Temporal Nonlinear Dynamics of Plasmon-Solitons, a Duffing Oscillator-Based Approach

Plasmon-Solitons are quasi-particles resulting from coupling the plasmon modes and solitary solutions. This coupling can be intrinsically resonant in order to form plasmon-solitons with a high localization and large propagation length. This paper deals with the temporal nonlinear dynamics of plasmon-solitons in a plasmonic waveguide. Duffing equation is recognized as the temporal part of the nonlinear amplitude equation governing the plasmonic waveguide. Duffing equation is analytically solved for the low nonlinearity regime. It is shown that the Duffing oscillator waveforms stand for the temporal nonlinear dynamics of plasmon-solitons. The energy exchange of Lorentz-type bright and dark modes gives rise to a Fano resonance. It is thus shown that the interaction of solitons and the formation of plasmon- solitons is inherently nonlinear.

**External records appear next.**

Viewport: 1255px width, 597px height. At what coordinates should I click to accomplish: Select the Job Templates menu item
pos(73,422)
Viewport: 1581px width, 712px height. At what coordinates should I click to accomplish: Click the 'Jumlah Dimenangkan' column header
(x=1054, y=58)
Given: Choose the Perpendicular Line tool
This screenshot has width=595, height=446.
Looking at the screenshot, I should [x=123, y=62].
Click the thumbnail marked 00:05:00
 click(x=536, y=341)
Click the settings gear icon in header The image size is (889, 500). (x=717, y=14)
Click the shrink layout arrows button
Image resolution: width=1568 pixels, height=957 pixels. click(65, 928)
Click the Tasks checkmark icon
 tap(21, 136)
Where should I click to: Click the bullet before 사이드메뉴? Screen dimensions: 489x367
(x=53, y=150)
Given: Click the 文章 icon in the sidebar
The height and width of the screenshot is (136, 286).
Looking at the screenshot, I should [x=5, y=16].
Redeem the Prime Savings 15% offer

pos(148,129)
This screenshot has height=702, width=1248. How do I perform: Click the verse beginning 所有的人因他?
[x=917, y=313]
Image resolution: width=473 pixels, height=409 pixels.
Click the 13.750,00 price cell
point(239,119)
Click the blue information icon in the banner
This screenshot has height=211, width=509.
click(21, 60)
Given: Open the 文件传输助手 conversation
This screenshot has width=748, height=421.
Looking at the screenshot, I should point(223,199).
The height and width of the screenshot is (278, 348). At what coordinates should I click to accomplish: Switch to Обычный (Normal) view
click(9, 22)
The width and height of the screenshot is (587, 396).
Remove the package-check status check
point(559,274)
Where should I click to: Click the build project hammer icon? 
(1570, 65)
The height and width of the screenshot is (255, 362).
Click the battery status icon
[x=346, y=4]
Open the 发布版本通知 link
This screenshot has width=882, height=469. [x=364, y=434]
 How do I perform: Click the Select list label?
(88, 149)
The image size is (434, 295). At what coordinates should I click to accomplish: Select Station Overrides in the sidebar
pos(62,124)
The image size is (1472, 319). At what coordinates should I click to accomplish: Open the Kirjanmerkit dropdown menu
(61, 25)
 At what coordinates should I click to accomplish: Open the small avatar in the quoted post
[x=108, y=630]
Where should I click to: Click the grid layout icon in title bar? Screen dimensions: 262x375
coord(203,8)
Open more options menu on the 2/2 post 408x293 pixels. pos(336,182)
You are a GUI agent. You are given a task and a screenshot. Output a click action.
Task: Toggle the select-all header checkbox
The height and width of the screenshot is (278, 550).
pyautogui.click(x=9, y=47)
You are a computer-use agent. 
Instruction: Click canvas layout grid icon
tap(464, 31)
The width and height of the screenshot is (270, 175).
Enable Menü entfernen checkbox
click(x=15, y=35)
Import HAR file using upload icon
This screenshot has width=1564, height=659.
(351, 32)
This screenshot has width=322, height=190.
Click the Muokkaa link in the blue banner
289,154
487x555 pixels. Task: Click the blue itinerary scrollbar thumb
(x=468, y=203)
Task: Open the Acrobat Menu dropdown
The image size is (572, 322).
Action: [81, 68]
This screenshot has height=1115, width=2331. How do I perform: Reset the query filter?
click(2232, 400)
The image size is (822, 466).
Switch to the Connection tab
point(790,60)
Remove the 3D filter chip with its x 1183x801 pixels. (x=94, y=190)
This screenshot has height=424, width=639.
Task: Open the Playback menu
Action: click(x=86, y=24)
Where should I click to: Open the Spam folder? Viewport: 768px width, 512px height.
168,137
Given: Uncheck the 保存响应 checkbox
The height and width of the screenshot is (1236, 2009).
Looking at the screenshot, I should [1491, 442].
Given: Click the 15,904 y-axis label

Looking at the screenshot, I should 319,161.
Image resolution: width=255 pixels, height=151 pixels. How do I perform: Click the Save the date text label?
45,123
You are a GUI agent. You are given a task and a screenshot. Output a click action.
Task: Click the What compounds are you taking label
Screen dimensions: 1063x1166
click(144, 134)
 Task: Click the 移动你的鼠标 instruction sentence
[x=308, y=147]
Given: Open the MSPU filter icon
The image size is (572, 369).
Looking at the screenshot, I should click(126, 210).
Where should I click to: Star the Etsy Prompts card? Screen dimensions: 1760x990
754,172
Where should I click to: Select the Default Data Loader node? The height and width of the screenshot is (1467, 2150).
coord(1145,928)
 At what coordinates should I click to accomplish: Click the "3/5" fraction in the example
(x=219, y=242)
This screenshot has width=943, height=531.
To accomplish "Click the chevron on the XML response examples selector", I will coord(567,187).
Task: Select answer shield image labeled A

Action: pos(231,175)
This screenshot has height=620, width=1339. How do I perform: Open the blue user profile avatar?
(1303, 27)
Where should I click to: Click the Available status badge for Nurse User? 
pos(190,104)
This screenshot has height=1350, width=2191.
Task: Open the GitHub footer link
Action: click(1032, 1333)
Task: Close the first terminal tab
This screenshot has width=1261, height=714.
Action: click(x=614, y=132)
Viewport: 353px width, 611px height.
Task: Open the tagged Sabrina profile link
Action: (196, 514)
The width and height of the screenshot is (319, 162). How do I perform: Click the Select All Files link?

It is accordingly indicated that the nonlinear modulation of the plasmon-solitons is achievable via tuning the nonlinearity of the plasmonic waveguide. The results can be appealing for the researchers intending to design the plasmonic waveguides with the high localization as well as the large propagation length. In particular, an all-plasmonic modulation method can be contemplated.